If you want to come up with a patch: sure. The zipfile module should handle Unicode strings, encoding them in the encoding that the ZIP specification defines (both the formal one, and the informal-defined-by-pkwares-implementation).
The tricky question is what to do when reading in zipfiles with non-ASCII characters (and yes, I understand that in your case there were only ASCII characters in the file names).
The problem was that sourcedir was unicode, and on my machine everything went ok multiple times. zipfile.ZipInfo.FileHeader would return unicode, but then when it writes it to a file it gets back to str (because mappings back and forth were identical). The problem happened when on a different machine header suddenly got byte 0x98 in position 10 (seems to be compresssize), which cp1251 codec couldn't decode. You see, arcname didn't even have unicode characters, but the mere fact that it was unicode made header upgrade to unicode in "return header + self.filename + self.extra".
Ok, now I understand.
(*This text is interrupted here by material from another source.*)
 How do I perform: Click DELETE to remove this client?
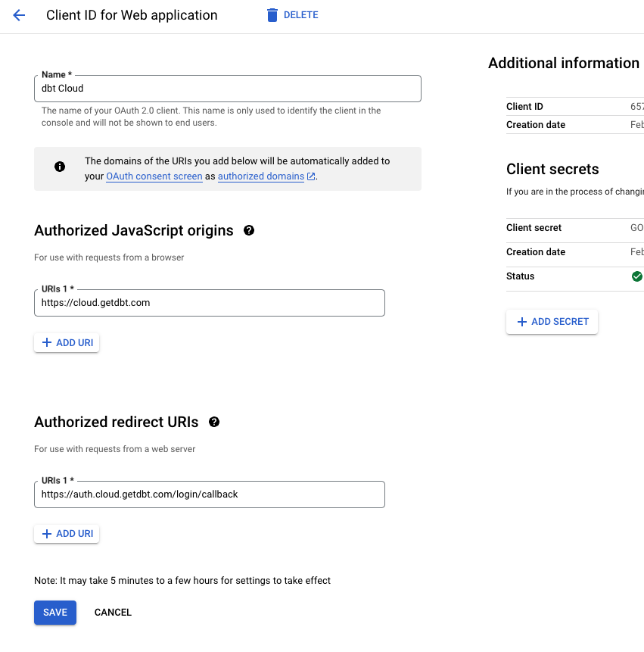(300, 14)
If filename is a Unicode string, header is converted using the system encoding; depending on the exact value of header and depending on the system encoding, this may cause a decoding error.
This bug has been reported as http://bugs.python.org/1170311
Because that's not supposed to work sanely when self.filename is unicode I'm asking if the right behavior would be to a) disallow unicode filenames in zipfile.ZipInfo, b) automatically convert filename to str in zipfile.ZipInfo, c) leave everything as it is.
The correct behavior would be b); the difficult details are what encoding to use.